Zavallılığını bilmeyen Ahir zaman müslümanları..
Biri Çıkıyor, Şeriatın Zâhirine Tâbi Olup, Bâtınını ise Hakîkâtte Önemsemediği İçin En Hafif Tâbiriyle “Bilemeyiz” Diyerek Reddediyor.
Biri Çıkıyor, Zâhir Bâtın Her Nâkle Gereken Değeri Veriyor Ama Havsalası Kifâyet Etmediği İçin En Azından Görmezden Gelip Yok Sayıyor.
Biri Çıkıyor, Direkt Lâfızcı Bir Meâlperest Olduğu İçin “Hangi Âyette Geçiyor” Diyor.
Biri Çıkıyor, Âyet ve Hadîslere Gereken Değeri Veriyor Lâkin Yine Havsalası Kifâyet Etmediği İçin Bâtın Ulemâsını, Hâliyle Beyânlarını da Reddediyor veyâ En Azından Kesin Bir İnançla Kabûl ve Tasdik Etmiyor, Yani Edemiyor, Nefsi İzin Vermiyor Çünkü!
Biri Çıkıyor, Dört Delili de Kabûl ve Tasdik Ediyor ve Meâlperest Falân da Değil Lâkin Bu da “Hiç Okumadım” veyâ “Çok İlginç (İnanmamak Daha Akıllıca)” Gibilerinden Kendince Güyâ Nâzik Bir Üslûpla İtirâz Ediyor
Şimdi, Bu Beş Kişiye ve Aslî Manâda ise Her Mistır veyâ Misis Muhalefete Birer Cevap Verelim.
Elbette Şeriatın Zâhirine Tâbi Olacak Ama Bâtının Önemini Reddetmeyip, Bâtın Âlimlerinin Beyânlarını da Ciddiye Alacağız.

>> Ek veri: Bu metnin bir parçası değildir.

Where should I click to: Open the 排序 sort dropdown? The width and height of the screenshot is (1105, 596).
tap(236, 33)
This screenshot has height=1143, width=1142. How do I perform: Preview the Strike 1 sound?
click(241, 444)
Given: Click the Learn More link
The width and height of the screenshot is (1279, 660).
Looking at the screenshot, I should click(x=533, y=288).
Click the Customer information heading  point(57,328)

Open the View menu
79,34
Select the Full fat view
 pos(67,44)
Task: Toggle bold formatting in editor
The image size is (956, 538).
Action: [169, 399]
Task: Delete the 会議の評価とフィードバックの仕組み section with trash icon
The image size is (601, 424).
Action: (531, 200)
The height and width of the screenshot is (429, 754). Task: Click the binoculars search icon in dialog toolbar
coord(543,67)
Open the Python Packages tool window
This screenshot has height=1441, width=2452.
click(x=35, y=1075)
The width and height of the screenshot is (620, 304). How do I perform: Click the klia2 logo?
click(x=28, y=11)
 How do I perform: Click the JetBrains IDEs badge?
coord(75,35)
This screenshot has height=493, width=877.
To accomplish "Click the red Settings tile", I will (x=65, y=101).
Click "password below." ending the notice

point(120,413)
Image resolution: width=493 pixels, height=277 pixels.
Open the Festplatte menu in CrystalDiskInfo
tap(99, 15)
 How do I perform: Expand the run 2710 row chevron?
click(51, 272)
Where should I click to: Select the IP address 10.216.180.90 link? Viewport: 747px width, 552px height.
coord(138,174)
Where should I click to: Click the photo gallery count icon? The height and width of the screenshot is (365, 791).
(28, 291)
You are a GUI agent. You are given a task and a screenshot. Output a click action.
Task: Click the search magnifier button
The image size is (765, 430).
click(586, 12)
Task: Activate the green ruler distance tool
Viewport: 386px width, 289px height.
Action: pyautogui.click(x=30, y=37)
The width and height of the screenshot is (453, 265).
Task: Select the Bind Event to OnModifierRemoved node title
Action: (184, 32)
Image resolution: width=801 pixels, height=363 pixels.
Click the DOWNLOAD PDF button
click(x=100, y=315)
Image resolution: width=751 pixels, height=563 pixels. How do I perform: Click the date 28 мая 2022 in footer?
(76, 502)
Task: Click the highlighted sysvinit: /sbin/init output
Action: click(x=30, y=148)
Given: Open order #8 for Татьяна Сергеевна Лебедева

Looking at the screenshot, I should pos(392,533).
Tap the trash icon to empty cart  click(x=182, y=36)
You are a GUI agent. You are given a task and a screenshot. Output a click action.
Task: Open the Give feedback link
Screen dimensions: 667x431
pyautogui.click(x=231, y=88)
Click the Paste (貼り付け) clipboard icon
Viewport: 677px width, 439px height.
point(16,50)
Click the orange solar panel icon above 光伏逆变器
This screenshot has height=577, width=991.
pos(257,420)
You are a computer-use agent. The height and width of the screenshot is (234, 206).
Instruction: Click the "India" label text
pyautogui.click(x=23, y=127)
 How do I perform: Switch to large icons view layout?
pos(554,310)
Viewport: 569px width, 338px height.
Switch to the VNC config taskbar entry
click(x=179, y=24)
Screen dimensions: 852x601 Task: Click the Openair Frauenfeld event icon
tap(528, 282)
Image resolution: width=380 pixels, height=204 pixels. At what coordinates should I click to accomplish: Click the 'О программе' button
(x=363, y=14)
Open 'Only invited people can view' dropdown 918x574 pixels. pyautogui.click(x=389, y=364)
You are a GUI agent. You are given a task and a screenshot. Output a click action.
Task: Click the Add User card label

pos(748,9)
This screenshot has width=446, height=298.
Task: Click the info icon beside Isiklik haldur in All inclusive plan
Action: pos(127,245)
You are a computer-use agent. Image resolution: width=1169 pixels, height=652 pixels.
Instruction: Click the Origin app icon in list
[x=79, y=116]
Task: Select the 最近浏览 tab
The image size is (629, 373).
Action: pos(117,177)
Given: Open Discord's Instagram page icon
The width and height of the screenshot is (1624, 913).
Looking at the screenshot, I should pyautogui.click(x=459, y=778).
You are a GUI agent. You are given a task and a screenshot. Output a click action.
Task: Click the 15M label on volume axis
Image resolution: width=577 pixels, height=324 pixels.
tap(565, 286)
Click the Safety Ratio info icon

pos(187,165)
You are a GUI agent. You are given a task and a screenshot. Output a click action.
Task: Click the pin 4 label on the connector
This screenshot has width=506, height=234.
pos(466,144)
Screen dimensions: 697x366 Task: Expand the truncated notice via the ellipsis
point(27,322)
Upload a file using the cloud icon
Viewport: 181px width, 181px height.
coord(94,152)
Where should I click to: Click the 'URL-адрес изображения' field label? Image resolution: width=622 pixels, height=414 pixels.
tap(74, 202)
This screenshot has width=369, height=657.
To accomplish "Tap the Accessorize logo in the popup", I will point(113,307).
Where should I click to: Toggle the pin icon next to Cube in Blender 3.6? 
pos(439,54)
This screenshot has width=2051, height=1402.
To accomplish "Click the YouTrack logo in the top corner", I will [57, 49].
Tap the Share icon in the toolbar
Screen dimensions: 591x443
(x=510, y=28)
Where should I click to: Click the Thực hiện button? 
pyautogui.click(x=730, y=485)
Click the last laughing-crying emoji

Yani “Biz Bilmeyiz Allah Bilir” Tadında Laflar Edip de, Güyâ Hakkı Konuşuyormuş Gibi Yapıp da, Bâtın Ehlini ve İlmini Hasıraltı Etmeyeceğiz!
Lâfızcı ve Meâlperest Takımı ise Zaten Akıllara Zarar. Zirâ Bunların “Hangi Âyette Geçiyor” Sorusuna Cevap Verecek Olsanız Dahi, Yani Ola ki Direkt Kur’an’da Zikredilen Bir Mesele Olsun da, İlgili Âyeti Kendilerine Bildirin; Lâfızcı Oldukları İçin, Âyet-i Kerîmeye Meâlen Manâ Verdikleri, Verdikleri Manâyı da Kısa Akıllarına ve Olmayan İlimlerine Dayanarak Verdikleri ve de Bunu Doğru, Ehlinin Tefsîrlerini Uydurma Kaydırma Diye Addettikleri İçin, Zaten Ehlinin Vermiş Olduğu Manâ ve Hakîki Tefsîrlere Tenezzül Etmeyeceklerdir. Bu Sebeple Bunlarla Konuşacak Bir Şey Zaten Olamaz, Yoktur da!
Âyet ve Hadîslerin Hakîkât Ehlince Verilen Manâlarını Havsalası Yetmediği İçin Reddeden Kimselere de Diyecek Söz Olamaz. Zirâ Sakat Akıllarının (Esâsen Nefislerinin) Esiri Olmuş ve Kendi Şahsî Akıllarının Almadığını Reddetmeye Programlanmış Robottan Farksızdırlar ve Robottan da Öte Bildiğiniz Korkuluğa Benzemektedirler. Bunlara Ne Derseniz Deyin, Akıllarının Aldığı Hak, Gerisi Kuyruklu Yalandır?! İyi de, Âlemin Akıllısı Sen misin ki Aklının Aldığına “He” Almadığına “Hâ” Diyeceğiz?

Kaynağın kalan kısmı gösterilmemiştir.